Before it had rounded the corner he went into the shoe shop. Through the glass of the shopfront he saw it go by, the man in the black beret leaning forward, engrossed in the pursuit. Funny, he thought, if there is a Señora Alba at El Corsario. He rejoined the shoppers on the pavement and made for the harbour. Minutes later he stopped a passing taxi and asked the driver to take him to Aviaco. On the way he thought of what had happened, and it left him worried. It was he and not Manuela who was being tailed. And then, as if one shock, one complication, were not enough, his thoughts went to Werner Zolde and he wondered how the German was dealing with Hassan: had he started yet, if not at what time would he, and how? And would he and Lejeune have followed up his suggestion?
They must be discreet, he thought, my God they must be discreet. Failure on their part could destroy the whole operation. He knew what Kagan would have done once Hassan’s presence on the island had been known, and it was precisely for that reason that Black had not informed ZID. Kagan would have called the operation off at once rather than have it compromised. ‘We can wait,’ he would have said. ‘Another month, another year, what difference? We can wait, so long as in the end we succeed.’
But Black knew that if the operation were to fail now he wouldn’t get a second chance. If Hassan were here this time, he could be here next time. Kagan would choose someone else. Someone who could not be compromised in that way. No one knew better than Black himself the element of recklessness which was so much a part of his nature. Well, he thought, that’s the way I am and that’s the way I’ll always be, and we are not going to call off this operation.
The bus put them down outside San José and they walked back along the road towards Ibiza until they reached the dirt road which would take them into the hills.
It was well past noon and sun from a cloudless sky had warmed the earth. The road led through terraces of almonds and caribs and as they walked the air vibrated with the hum of bees and the high note of cicadas.
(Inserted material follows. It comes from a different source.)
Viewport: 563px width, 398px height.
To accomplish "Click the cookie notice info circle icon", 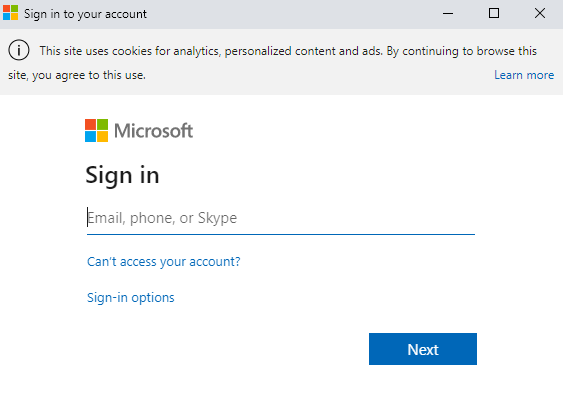I will (19, 50).
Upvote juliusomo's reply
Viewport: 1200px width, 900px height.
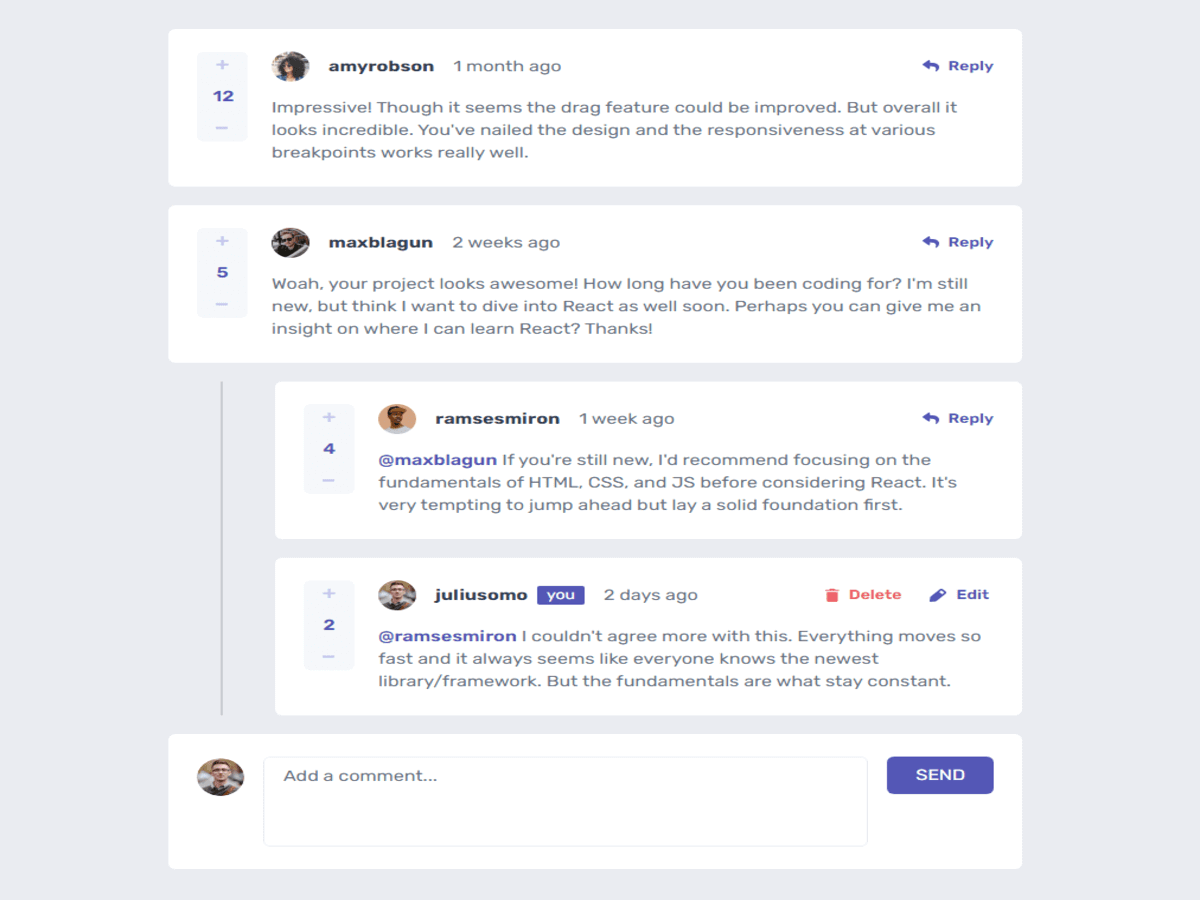coord(329,594)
The terraces were carpeted with marguerites and poppies, charlock and pea flowers, and their warm spring perfumes were overlaid by the aromatic scent of rosemary and sage. On the stone walls of the terraces little green lizards came suddenly into the sunlight to watch them, throats palpitating, before slipping back into crevices and shadows.
Later the road steepened and they took to the hillside, making their way through undergrowth which grew denser as they climbed.
At times he would stop and point to a bird, then watch it through binoculars, describe it to her and sometimes make an entry in the book he carried in the bag. It seemed to Manuela that he knew a great deal about these things.
Once he stopped and listened. ‘Hear that?’
At first she could not, then beneath the complex hum of insects she heard a low ‘tec, tec.’ She nodded.
He whispered, ‘Icterine Warbler, I think. Keep still. We may see it.’
She looked in the direction from which the noise came, saw movement in a shrub, and a bird appeared. Small and undistinguished, a pale earthy brown.
‘No,’ he said. ‘It’s the Olivaceous Warbler. Hippolais pallida. See the long bill and pale stripe above the eye.’ He passed her the binoculars and while she was using them he was trying to free his mind of the nagging picture of the man in the black beret leaning forward as the taxi passed the shop window.
Farther up the hill she stopped, touched his arm and pointed to a small bird perched on a dried stem. It had a black crown, grey upperparts and white undersides. A distinctive white line, like a moustache, ran from the bill. Its eyes and legs were russet.
‘My bird is prettier,’ she whispered.
He nodded. ‘Ruppell’s Warbler. Handsome little chap.’
The bird made a diminutive rattling noise and whisked away. Black looked at Manuela’s flushed face. Her eyes were brighter than he remembered them. ‘Enjoying it?’
‘Very much. It is for me something quite different.’
He said, ‘I wonder how many men have told you you’re beautiful?’ She stopped and tossed her black hair back so that she could see him better. ‘Why do you say that?’
‘Because you are. And the thought just crossed my mind.’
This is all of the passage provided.